Consider $f_1(x)=-1/\log(|x|)$ and $f_2(x)=1/\sqrt{-\log(|x|)}$ around $x=0$. It can be shown, just by contradiction, that the previous functions do not verify any (positive) Hölder condition: $$ |f(x)-f(y)|\leq C|x-y|^\alpha $$ with $C>0$ and $\alpha\in(0,1)$. When $\alpha\in\mathbb{R}$ the Besov spaces (with $p=q=\infty$) can be considered as the "natural extension" of the Hölder spaces (roughly speaking the set of functions that verifies a $\alpha$-Hölder condition).
The question is, any of you know how to prove (or a hint) that $f_1$ and $f_2$ are in "negative" Besov space (that is $\alpha$-Hölder with $\alpha<0$ if it makes sense...)?

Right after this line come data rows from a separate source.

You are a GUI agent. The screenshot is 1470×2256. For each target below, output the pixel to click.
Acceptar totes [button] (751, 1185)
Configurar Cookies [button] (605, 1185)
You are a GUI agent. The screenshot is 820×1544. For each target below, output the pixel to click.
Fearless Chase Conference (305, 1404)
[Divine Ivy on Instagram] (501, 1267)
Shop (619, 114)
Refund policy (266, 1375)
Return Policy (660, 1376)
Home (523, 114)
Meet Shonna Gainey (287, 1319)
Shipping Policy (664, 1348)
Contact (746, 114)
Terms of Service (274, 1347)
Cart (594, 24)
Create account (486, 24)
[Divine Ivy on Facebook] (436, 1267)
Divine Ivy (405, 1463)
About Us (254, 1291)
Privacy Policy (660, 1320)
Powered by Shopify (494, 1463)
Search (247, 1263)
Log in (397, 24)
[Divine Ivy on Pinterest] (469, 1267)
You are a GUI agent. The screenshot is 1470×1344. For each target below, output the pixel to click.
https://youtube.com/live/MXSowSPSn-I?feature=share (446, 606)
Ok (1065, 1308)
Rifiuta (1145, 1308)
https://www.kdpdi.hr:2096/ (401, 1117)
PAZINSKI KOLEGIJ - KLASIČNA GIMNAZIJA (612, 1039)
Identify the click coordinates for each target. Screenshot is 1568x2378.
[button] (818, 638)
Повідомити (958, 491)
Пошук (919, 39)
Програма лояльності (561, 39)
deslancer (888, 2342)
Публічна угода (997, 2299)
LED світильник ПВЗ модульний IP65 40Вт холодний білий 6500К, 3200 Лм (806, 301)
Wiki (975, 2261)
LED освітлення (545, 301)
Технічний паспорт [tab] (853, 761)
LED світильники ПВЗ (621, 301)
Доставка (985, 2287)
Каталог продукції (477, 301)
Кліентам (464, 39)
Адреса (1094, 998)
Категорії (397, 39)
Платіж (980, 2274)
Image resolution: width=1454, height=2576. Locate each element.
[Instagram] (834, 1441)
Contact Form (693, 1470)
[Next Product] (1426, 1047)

They are in "different spaces" as $x\log(x)$ and $\sqrt{x}$?
Thanks guys!
Write $f_1=F_1'$ and $f_2=F_2'$. Then check $F_j\in B^{1+\alpha}_{\infty,\infty}$. The latter holds even with $\alpha=0$, because both $F_j$ are Lipschitz - they are antiderivatives of bounded functions. Hence, $f_1,f_2\in B^0_{\infty,\infty}$. The derivative operator reduces $\alpha$ by $1$ and leaves $p,q$ unchanged.
By the same reasoning, $L^\infty$ functions on a bounded domain are in $B^0_{\infty,\infty}$. See this MO answer.